In the EEC, we were able to simulate a portion of the hosting environment and drive load against it to find bottlenecks and optimize around them.  To simulate one of the Hyper-V hosts, we used a similar machine to the ones being used the hosting facilities: a 2.4GHz, 4 socket, quad core machine with 64GB.  We took a sysprep'd copy of the actual CA VM image used in the customer environment and loaded our host with 10 VMs, each assigned a single VCPU and 6GB.  All 10 of these VMs were connected to an nCipher netHSM 2000.  To generate load, each CA VM was paired with a single DC and 5 client machines, each assigned a single VCPU and 2GB and separated from the CA by a WAN simulator that added latency and throughput constraints based on the customer's actual network topology.  We used an internal PKI test tool to have each client machine open 4 request sessions and requests 1000000 2K key certs per session.

After <24 hours, we'd issued >20 million certificates from this single physical chassis.  During these tests, we found that:

  • Per VM CPU load was ~25%, total host CPU load was ~20%

  • Relatively little memory was required by the CA VMs, even at this high stress; thus we're optimizing the design to increase the density of CA VMs per chassis, to 30:1 (2GB per VM)

  • The performance bottleneck in this design is the HSM; as we increased the number of CA VMs being stressed, our requests per second per CA fell significantly, from >100 to ~18-20, giving a net issuance rate for the entire chassis of ~200 per second

  • When investigating the HSM, it became clear that it was the gating component (note that its 150 request queue on the left is persistently nearly saturated and CPU on the right is pegged at consistently at 85%)
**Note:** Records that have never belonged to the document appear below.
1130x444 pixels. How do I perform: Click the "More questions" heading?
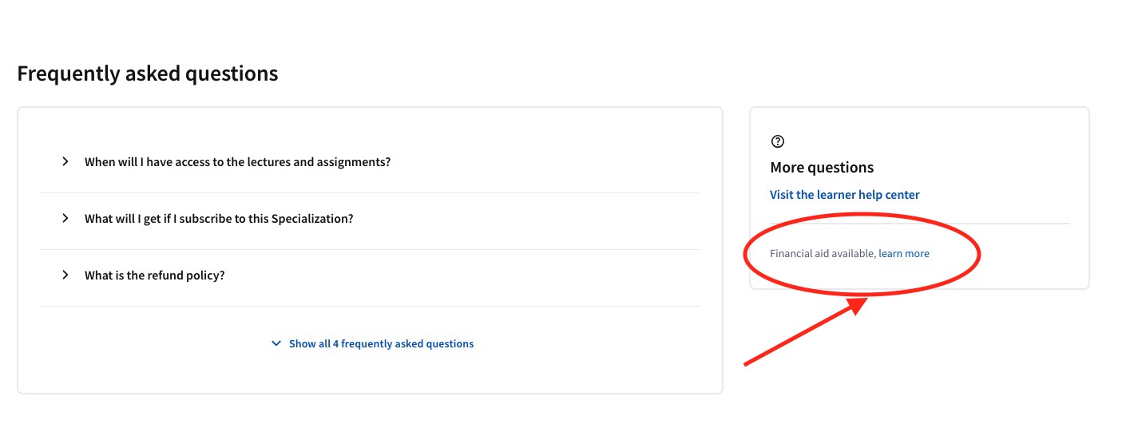[x=822, y=168]
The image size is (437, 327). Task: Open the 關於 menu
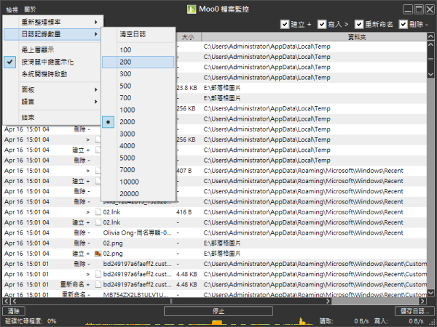click(30, 9)
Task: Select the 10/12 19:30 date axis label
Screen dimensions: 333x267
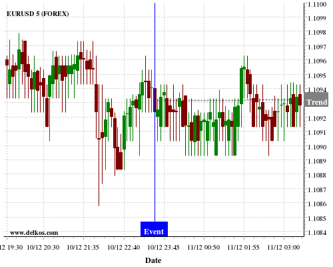Action: [11, 247]
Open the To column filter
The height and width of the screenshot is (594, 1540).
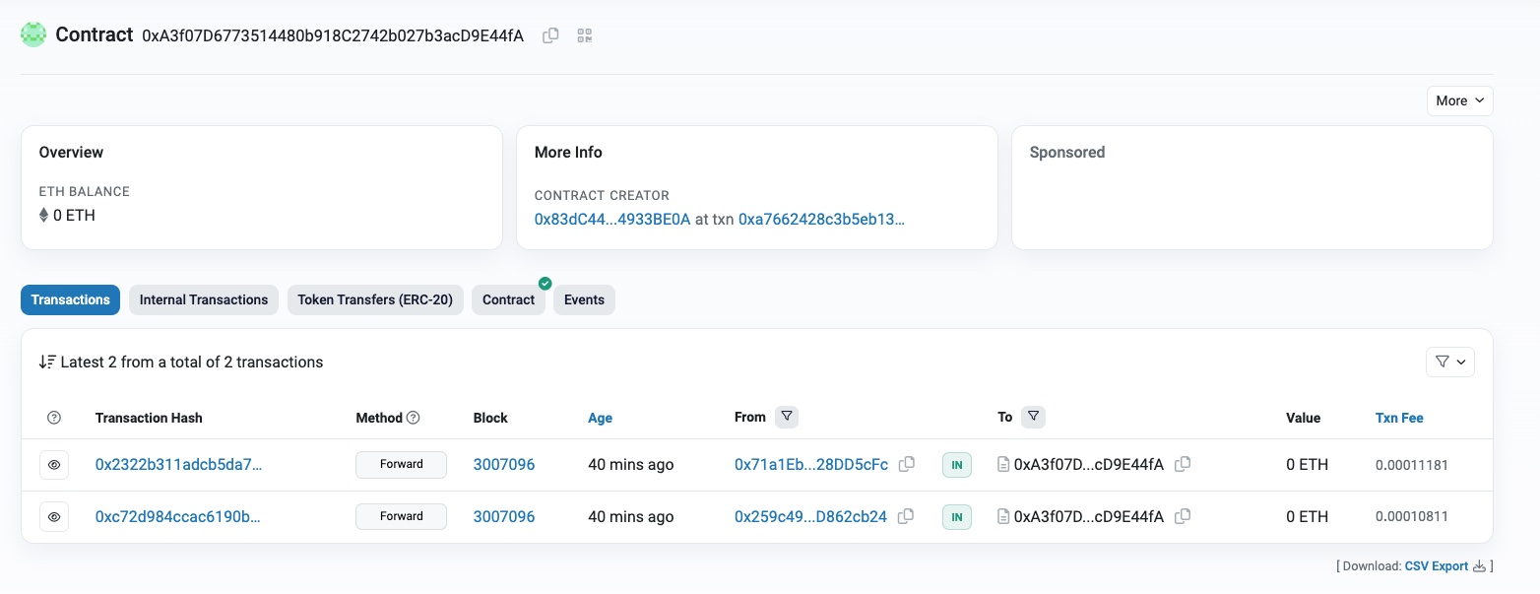coord(1033,417)
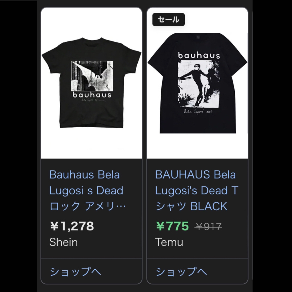Viewport: 292px width, 292px height.
Task: Open the Temu Bauhaus t-shirt product image
Action: [x=197, y=83]
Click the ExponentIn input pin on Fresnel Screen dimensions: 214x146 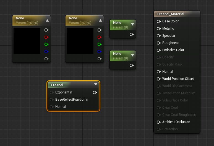point(51,92)
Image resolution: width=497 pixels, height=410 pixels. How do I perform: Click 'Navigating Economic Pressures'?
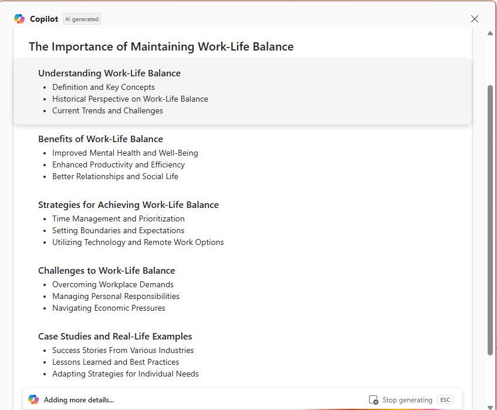click(109, 308)
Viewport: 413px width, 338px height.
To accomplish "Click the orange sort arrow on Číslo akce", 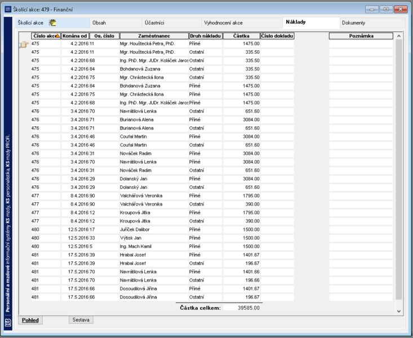I will click(57, 36).
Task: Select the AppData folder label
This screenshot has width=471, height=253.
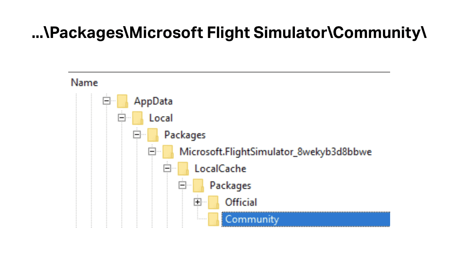Action: click(153, 101)
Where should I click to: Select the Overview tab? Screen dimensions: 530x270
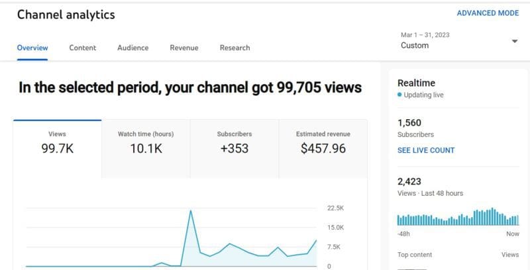tap(32, 48)
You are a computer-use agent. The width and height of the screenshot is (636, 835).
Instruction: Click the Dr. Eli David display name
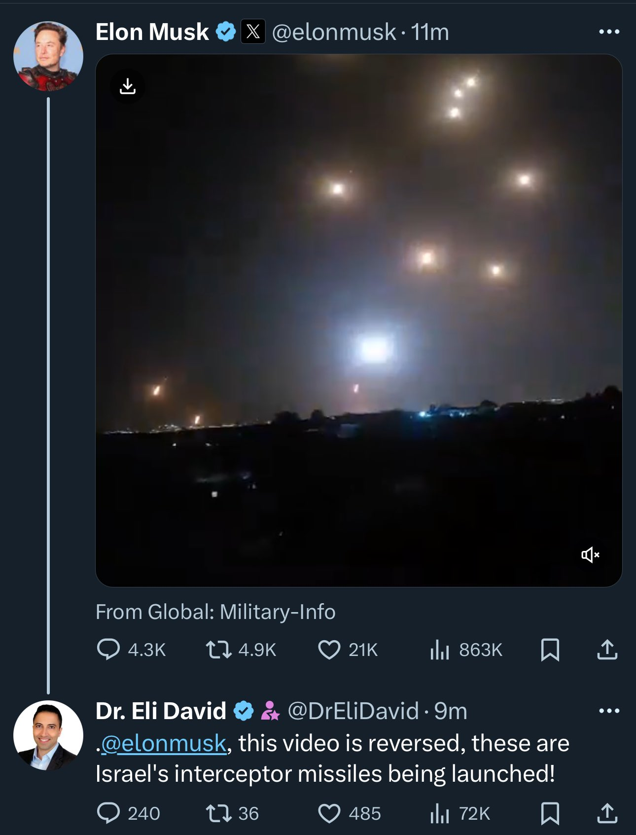161,711
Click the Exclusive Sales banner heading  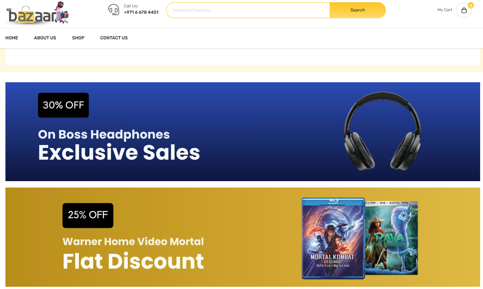tap(119, 152)
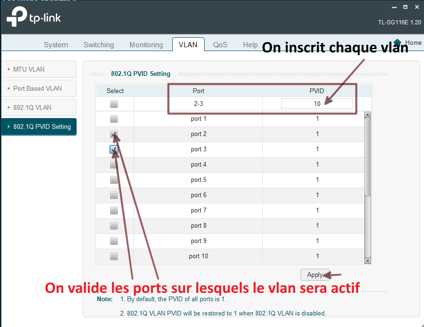Open the Help tab
The width and height of the screenshot is (424, 327).
pos(250,45)
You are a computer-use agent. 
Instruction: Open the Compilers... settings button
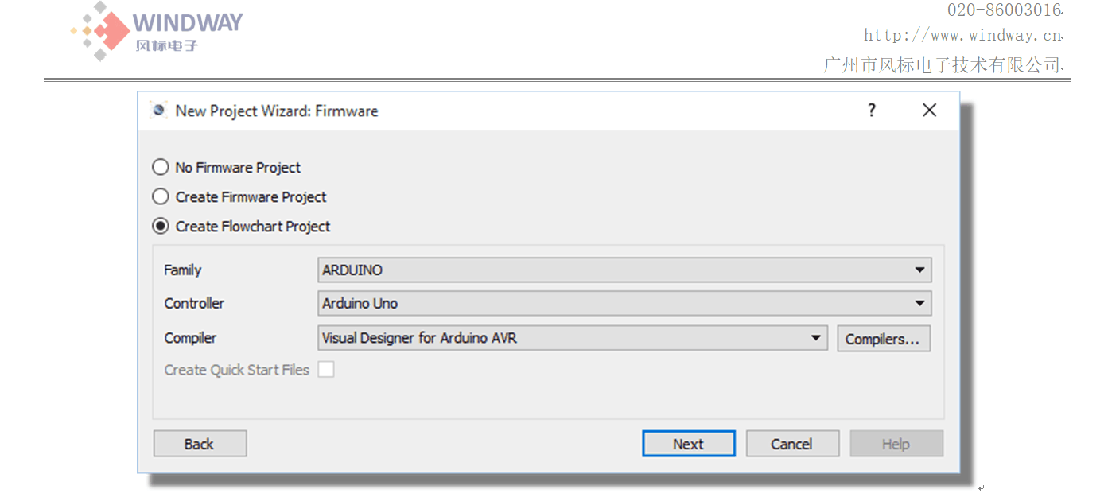point(883,339)
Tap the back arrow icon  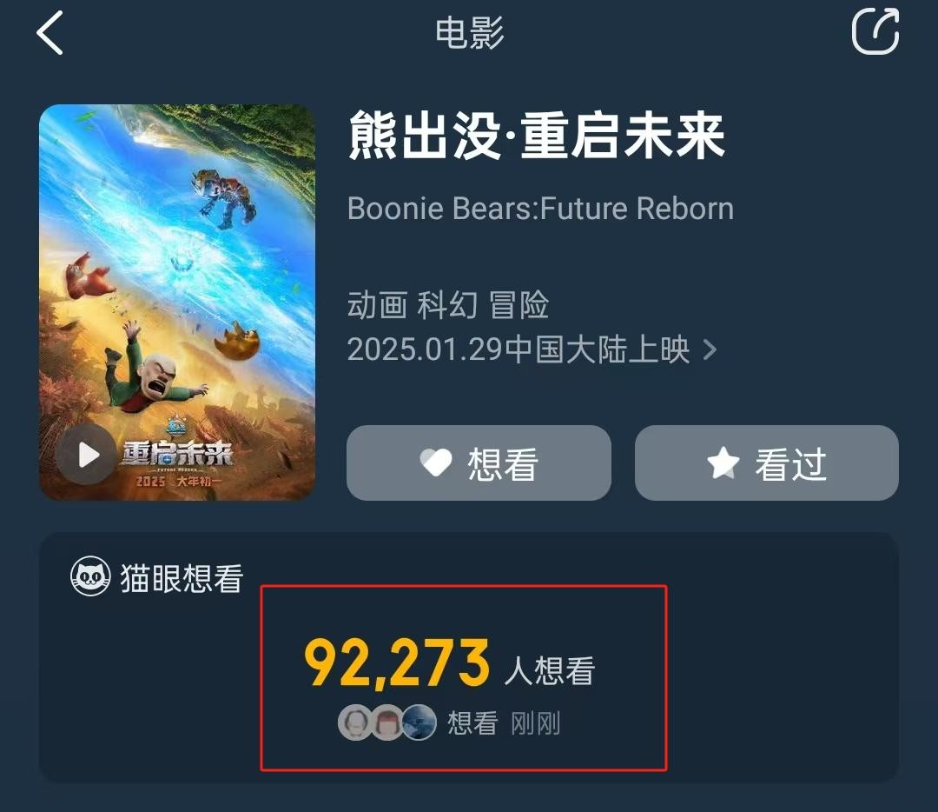click(x=50, y=33)
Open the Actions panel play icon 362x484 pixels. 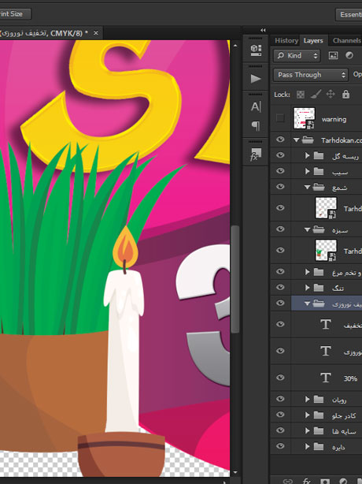(256, 79)
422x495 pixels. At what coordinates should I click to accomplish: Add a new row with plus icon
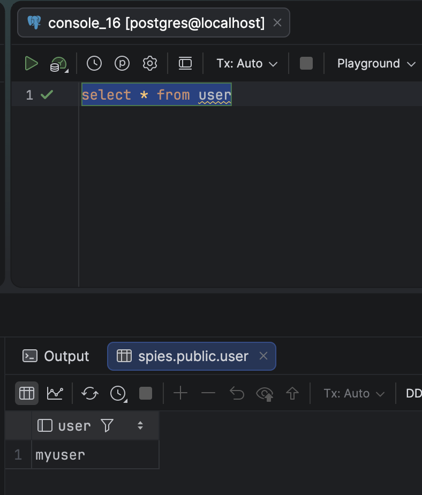(180, 393)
Overall, this testing was a great validation of the performance of ADCS.  Our software ran as fast as the HSM would allow and we gracefully handled response delays introduced by it.  Also, the fact that we're able to run this configuration entirely on Hyper-V and get ~30 CAs per physical host provides an efficient scale story for even the very largest and most complex environments around.